Náutico deve ter reforço de gringos no time titular no clássico contra o Santa Cruz
Gaston citou o seu bom retrospecto em clássicos. Cañete disse que o time tme que dar a vida
Argentino Cañete e uruguai Gaston Filguera devem ganhar uma chance
Cotado para assumir a vaga de Raí depois de substituí-lo no jogo com o Icasa, Gaston citou o próprio retrospecto em clássicos em seu favor nesta disputa pela lateral esquerda alvirrubra. Até aqui, foram sete dérbis - todos no Uguruai -, sendo quatro Nacional x Peñarol e três Cerro x Rampla. “Meu retrospecto é muito positivo. Foram seis vitórias e espero ganhar no sábado também”, ressaltou.

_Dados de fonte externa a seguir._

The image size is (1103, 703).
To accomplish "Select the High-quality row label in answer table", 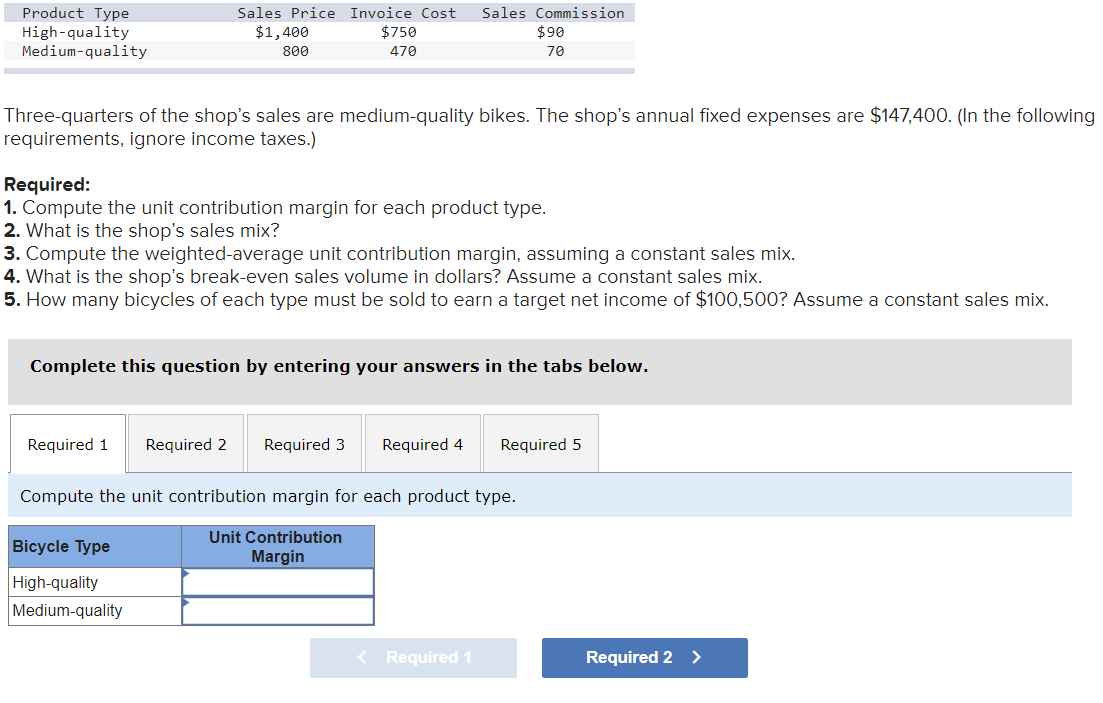I will 56,582.
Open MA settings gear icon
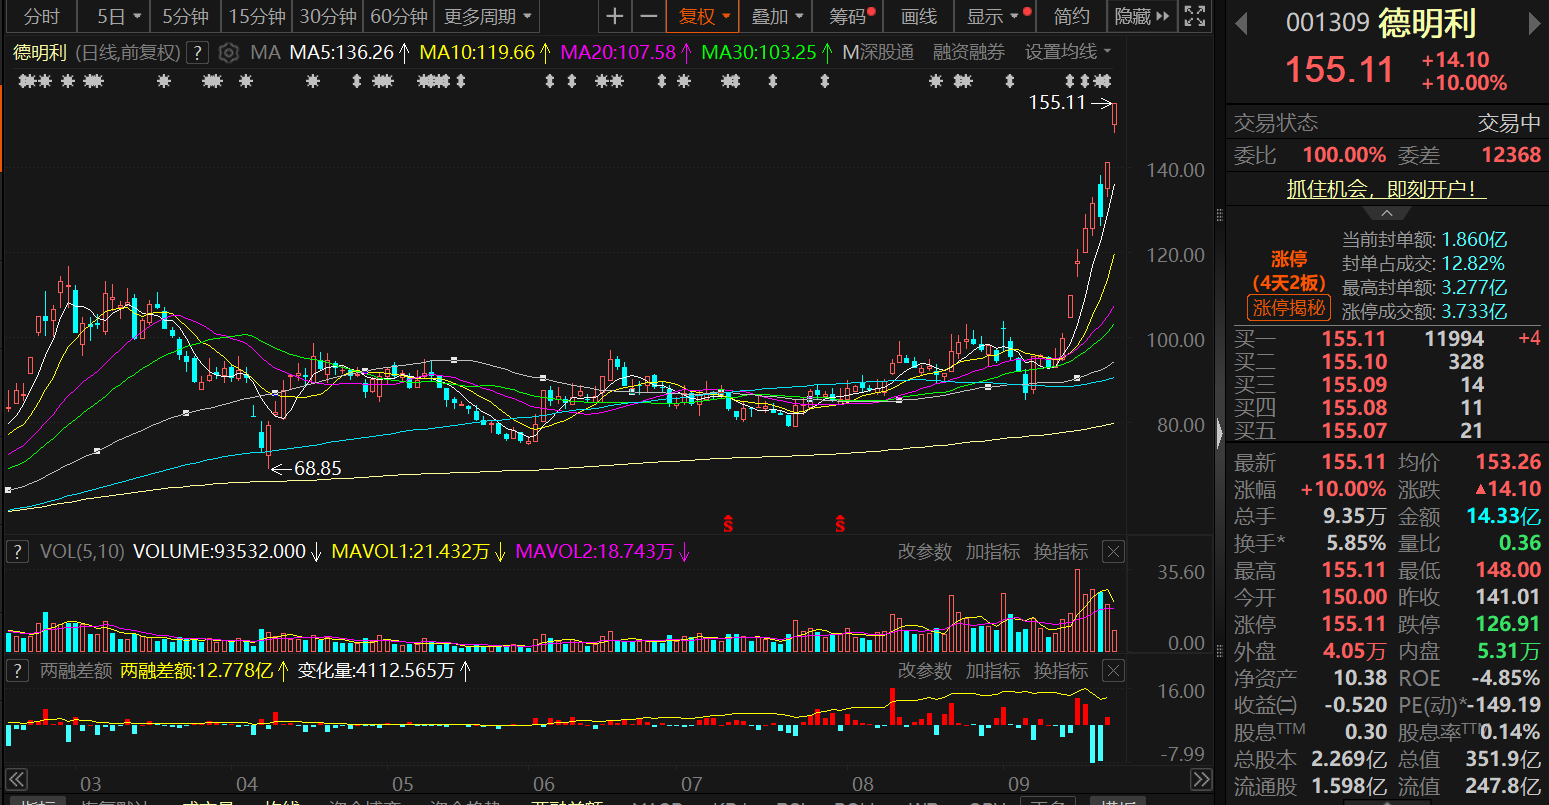 click(x=229, y=53)
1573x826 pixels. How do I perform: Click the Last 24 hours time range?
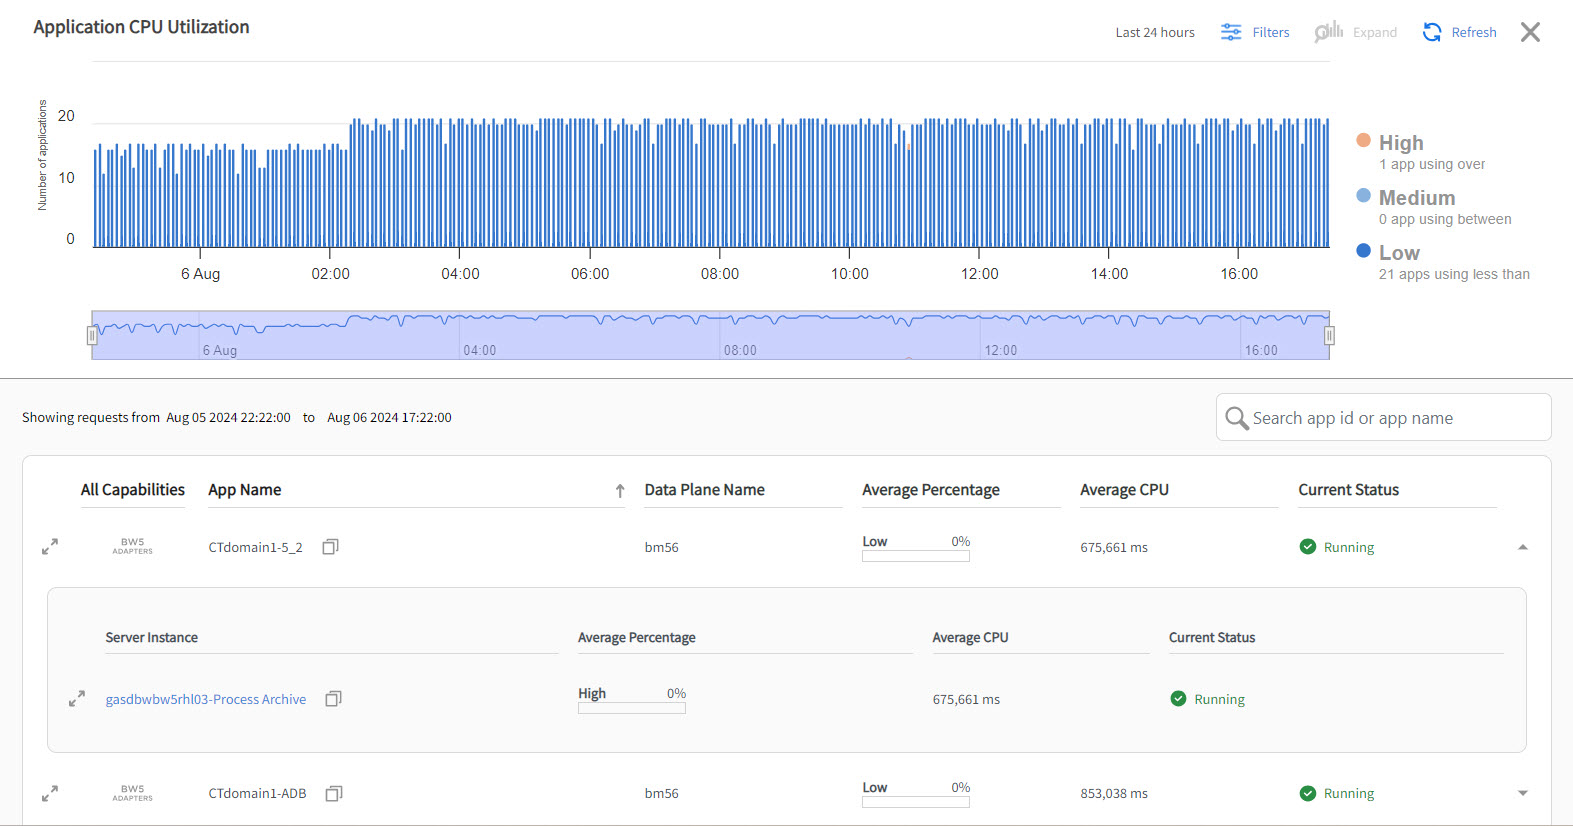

Cañete, que deve reforçar o setor de criação ao lado de Vinícius, lembrou que em partidas assim, contar com jogadores experientes pode fazer a diferença. “Pesa muito em qualquer jogo e num clássico, ainda mais. Quem já participou de uma partida assim sabe que é outro ritmo, outra entrega”, justificou. “O atleta mais rodado sabe o que pode jogar a torcida contra a gente, além de saber controlar a cadência do jogo”, acrescentou.
Mas foi com a abordagem de temas um pouco mais polêmicos que se perceberam outras semelhanças entre os clássicos daqui e os de lá. “Do Santa Cruz eu não vou falar nada. Estou aqui e não lá”, esquivou-se Gaston, questionado sobre a motivação da equipe rival. “Clásico es clássico. Tem que entrar em campo e dar a vida”, emendou Cañete.
O argentino reforçou também que o Náutico tem a obrigação de vencer o jogo. “A torcida, o ambiente... É o clima que faz do clássico um jogo diferente. As cores podem mudar, mas clássico é clássico em qualquer lugar. E, como em qualquer lugar, temos a obrigação de vencer”, disse.